E a série, ao colocar a câmara no consultório do terapeuta e mostrá-lo em diferentes situações clínicas, vai abrindo frestas em sua rigidez profissional, ao modo de um vouyer que se deleita com a sua vida pessoal, e o acompanha em seu próprio sofrimento. Com efeito, se a dinâmica das sessões nem sempre é verossímil, se as atuações, tomadas do ponto de vista documental, deixam a desejar (Theo, por vezes, é inexpressivo; aqui ou ali há algum excesso por parte dos pacientes, por exemplo, o amor de transferência que irrompe na sessão com Júlia, paciente de Theo há um ano), do ponto de vista da dramaturgia as atuações funcionam bem.
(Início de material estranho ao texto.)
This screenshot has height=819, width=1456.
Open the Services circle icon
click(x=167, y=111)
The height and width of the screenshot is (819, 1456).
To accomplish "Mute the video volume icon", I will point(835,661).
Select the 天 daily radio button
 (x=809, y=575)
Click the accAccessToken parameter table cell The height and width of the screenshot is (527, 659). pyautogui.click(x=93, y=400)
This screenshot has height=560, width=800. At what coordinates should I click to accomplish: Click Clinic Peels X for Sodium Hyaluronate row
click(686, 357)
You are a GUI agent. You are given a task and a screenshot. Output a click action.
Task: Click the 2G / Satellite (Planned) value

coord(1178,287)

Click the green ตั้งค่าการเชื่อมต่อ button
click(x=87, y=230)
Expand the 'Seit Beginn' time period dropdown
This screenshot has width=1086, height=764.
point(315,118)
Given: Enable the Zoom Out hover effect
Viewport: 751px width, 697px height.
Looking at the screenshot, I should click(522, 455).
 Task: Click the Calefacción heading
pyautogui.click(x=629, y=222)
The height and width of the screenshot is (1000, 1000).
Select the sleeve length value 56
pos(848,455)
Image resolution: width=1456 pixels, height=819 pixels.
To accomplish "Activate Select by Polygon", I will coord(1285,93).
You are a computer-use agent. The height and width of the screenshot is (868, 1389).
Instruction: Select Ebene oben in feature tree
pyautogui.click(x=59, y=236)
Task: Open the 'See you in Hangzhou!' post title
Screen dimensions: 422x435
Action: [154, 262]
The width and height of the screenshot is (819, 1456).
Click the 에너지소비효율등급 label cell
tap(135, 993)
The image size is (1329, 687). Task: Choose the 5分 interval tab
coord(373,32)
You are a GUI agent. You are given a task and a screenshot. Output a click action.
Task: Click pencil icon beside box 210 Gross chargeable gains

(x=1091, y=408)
A sobriedade do terapeuta (gestos, fala, figurino) e da direção de Selton Mello contribui para que a imagem de Theo se construa na relação entre os fragmentos trabalhados com os clientes e em sua análise; fragmentos, aliás, muito bem executados pelo trabalho de câmara e pela edição, sobretudo nas possibilidades da relação campo e contracampo.

E, neste aspecto, campo e contracampo talvez se encontrem: ao problematizar a imagem segundo a qual o terapeuta é aquele que tudo sabe, o espectador tem a chance de habitar o seu interior e, por meio da fruição, constatar que o cuidador é também um ser faltante. Para o público especializado, é igualmente importante quebrar a crença da onipotência do analista e/ou da linha teórica que ele segue; do contrário, em vez de cuidado, adoeceriam ambos: campo e contracampo.

Renato Tardivo


Doutorando em Psicologia Social da Arte pela USP, psicanalista e escritor. Publicou em 2010 o livro de contos Do avesso, e em 2012, Porvir que vem antes de tudo: Literatura e cinema em Lavoura Arcaica.